It’s no secret that I love natural history and biology. Getting outside to see what I can see always clears my head. I don’t own fancy binoculars or a scope for birding, just an average pair of binoculars and the National Geographic Field Guide to the Birds of Western North America. I don’t own a fancy camera either, but my phone is alright in a pinch. I’m certainly not going to recieve any awards for my photography, and birds move awfully quickly, but I did manage to take a few photos from various outings this term, and the only passable photo was my Barred Owl that was found out past Sooke on the side of the highway.
On another day this term I came across another Barred Owl in the park behind my building. In the Highrock Park behind my building I often see Rufous Sided Towhees, Dark Eyed Juncos, Northern Flickers, and accipiters (a group of Hawks that prefer Forrest settings) like Sharp Shinned and Coopers Hawks in the mixed Douglas Fir and Garry Oak ecosystem. I think it’s important to note that making time for relaxation can be as simple as taking a short walk in an urban green space.
The other day I even found a fresh owl pellet complete with mouse bones! I’ll spare you the imagery, but dissecting owl pellets is a great classroom activity for students of all ages. Here is an excellent guide for how to do owl pellet dissections safely, and avoid exposure to harmful bacteria and viruses. Owl pellets are available form scientific suppliers.

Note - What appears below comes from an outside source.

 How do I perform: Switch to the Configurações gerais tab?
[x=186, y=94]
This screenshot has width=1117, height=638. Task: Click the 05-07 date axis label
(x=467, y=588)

This term I made sure to make the time to stop by Swan Lake Nature Sanctuary twice in the way home from classes. I also made time for another trip to Viaduct Flats and Esquimalt Lagoon. Located off Mackenzie Avenue-Swan Lake is excellent bird watching and it’s very accessible. There are other wonderful and easily accessible places in Victoria to take a time out and watch for some birds. These include:
-The Cedar Hill Golf Course
This blog has been named ‘Halcyon’ in part because it means to calm. In addition to Greek myths and the calling of the stormy sea-in biology the name halcyonidae was also given to the family of tree kingfishers, and I love that connection.
I’m really thankful for time to get outside and explore the identity of birds. I discovered that s a great app called Merlin ID online. You can explore and identity bird no hear their calls for identification purposes.The Merlin ID also talks about bird habitat.
I love to be out and about in nature, and then explore the species that I spotted when I’m home in the comfort of my den.
I get a lot of peace from casual bird watching, and it’s a nice way to spend time with family and friends.